Chiedo loro: “ma capite davvero quello che vi stanno dicendo? Come mai vi interessa?”
E loro neanche mi rispondono. Alzano le spalle e basta. Sembra di stare nella prima serie di Channel Zero. Con i figli di tutto il paese che ogni pomeriggio si piazzano davanti alla TV a guardare la serie per ragazzi Candle Cove. Poi però gli adulti scoprono che sullo schermo c’è solo neve elettrica. Niente di niente. I bambini però sono lì e guardano.
Magari è solo un problema generazionale. I nostri figli non dovrebbero usare il talet. E noi dovremmo stare attenti con i social ma non penso sia giusto darci troppo addosso per questo. Il mondo è così cambiato in pochi anni. Siamo tutti frastornati. Nel 2008 vivevo con mia moglie in una casa senza l’allaccio a internet. Il mio cellulare riceveva ancora sporadici sms. Oggi i miei figli comprano a mia insaputa una bottiglietta d’acqua su Amazon dal costo di otto euro. Io direi che le cose sono un tantino troppo veloci da fermare e ci vuole tempo per capire il modo. Solo dopo centinaia di anni abbiamo capito che fumare davanti ai nostri figli li uccide e cerchiamo di non farlo più. Magari internet ci rende tutti più scemi ma i nostri bis-nipoti saranno pronti a fare qualcosa di serio per proteggere i propri figli da questo casino.

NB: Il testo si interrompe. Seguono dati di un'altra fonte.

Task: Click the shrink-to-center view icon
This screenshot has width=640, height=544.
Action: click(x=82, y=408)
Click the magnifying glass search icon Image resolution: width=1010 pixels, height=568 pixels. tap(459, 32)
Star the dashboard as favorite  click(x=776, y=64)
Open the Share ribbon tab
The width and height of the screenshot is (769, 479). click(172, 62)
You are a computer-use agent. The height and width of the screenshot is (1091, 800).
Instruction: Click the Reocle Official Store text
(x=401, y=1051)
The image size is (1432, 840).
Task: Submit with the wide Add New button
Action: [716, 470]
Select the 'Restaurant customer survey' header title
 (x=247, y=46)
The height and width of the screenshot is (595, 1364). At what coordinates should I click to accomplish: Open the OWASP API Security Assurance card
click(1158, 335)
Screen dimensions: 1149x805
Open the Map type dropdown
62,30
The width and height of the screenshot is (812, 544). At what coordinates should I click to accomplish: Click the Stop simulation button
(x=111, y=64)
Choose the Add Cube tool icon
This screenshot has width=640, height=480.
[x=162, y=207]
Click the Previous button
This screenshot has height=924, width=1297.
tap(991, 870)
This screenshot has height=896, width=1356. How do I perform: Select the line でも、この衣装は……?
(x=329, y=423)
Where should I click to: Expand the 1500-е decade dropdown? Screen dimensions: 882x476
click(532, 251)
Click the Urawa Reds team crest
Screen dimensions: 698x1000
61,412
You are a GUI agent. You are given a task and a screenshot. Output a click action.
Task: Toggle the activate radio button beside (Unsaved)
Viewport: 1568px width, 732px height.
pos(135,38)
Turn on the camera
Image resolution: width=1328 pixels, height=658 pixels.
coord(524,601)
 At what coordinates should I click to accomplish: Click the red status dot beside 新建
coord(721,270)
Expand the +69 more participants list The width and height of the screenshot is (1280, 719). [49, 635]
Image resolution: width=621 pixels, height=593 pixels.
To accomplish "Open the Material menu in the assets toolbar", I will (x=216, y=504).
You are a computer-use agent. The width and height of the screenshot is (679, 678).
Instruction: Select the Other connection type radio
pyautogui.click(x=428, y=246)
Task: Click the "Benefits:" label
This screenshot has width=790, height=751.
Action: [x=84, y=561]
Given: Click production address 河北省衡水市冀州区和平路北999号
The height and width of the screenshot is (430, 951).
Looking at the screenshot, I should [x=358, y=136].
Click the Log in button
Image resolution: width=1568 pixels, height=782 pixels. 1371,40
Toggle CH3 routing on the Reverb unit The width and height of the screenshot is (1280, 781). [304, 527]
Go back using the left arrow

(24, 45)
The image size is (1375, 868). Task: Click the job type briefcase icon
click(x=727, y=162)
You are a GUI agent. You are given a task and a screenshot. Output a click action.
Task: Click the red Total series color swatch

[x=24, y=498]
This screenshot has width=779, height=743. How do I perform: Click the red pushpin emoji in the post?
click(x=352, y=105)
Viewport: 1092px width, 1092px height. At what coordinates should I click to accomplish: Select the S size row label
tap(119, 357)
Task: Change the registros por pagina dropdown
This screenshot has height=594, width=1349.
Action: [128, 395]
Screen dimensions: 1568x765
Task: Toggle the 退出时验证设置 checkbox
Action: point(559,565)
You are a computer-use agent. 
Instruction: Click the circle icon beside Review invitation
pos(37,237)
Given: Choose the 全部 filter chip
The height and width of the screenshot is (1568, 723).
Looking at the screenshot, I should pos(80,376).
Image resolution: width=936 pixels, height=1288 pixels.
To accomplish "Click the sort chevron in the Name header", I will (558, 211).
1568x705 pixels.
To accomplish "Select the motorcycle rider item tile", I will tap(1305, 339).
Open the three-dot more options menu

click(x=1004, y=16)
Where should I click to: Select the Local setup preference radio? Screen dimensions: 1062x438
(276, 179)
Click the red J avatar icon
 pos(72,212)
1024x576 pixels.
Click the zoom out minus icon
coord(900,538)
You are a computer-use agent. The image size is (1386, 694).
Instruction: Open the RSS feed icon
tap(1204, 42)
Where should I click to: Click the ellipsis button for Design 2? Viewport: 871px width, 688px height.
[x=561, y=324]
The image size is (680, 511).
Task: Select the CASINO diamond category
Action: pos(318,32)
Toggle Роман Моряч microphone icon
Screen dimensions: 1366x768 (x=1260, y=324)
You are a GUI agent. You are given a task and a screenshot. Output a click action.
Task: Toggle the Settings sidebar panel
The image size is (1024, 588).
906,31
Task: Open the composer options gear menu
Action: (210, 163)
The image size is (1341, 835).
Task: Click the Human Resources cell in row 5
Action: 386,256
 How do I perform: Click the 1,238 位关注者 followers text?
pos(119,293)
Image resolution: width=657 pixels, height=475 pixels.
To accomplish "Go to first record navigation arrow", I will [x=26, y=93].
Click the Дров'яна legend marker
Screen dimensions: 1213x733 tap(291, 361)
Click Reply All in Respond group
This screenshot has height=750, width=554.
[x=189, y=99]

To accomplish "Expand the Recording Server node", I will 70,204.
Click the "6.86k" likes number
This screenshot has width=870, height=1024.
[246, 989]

Ho abbracciato a lungo mia figlia. E non ho detto molto. L’ho solo tenuta stretta a me. Il comizio su quanto sia bello essere diversi e su quali doni la solitudine e la profondità d’animo possano riservare agli individui tormentati gliel’ho risparmiato per altri giorni lontani. I poeti più grandi erano tutti dei tossici. Molti scrittori alcolizzati e suicidi. Io pure scrivo ma non è che mi prenda così cura della mia igiene orale. Cosa c’è di confortante per un genitore nello scoprire che il proprio bambino rischia di essere uno scrittore da grande?
Poi ci siamo salutati. Lei mi ha sorriso e io le ho detto che può sempre cercarmi per parlare di queste cose. Ha annuito. Poi è tornata di sopra da sua madre. Poco dopo ho scritto a Mara. Le ho raccontato di quanto mi abbia fatto soffrire aver tirato fuori a mia figlia tutta quella tristezza con la storia del cinghialetto. E lei mi ha risposto che non devo preoccuparmene troppo. In fondo nostra figlia è più normale, a piangere un pomeriggio intero per un cucciolo di cinghiale morto ammazzato, di tanti altri bambini costantemente fissi a guardare video su you tube e che magari avrebbero salutato con un’alzata di spalle il povero animaletto investito prima di tornare ai video di quei fottuti youtuber di merda.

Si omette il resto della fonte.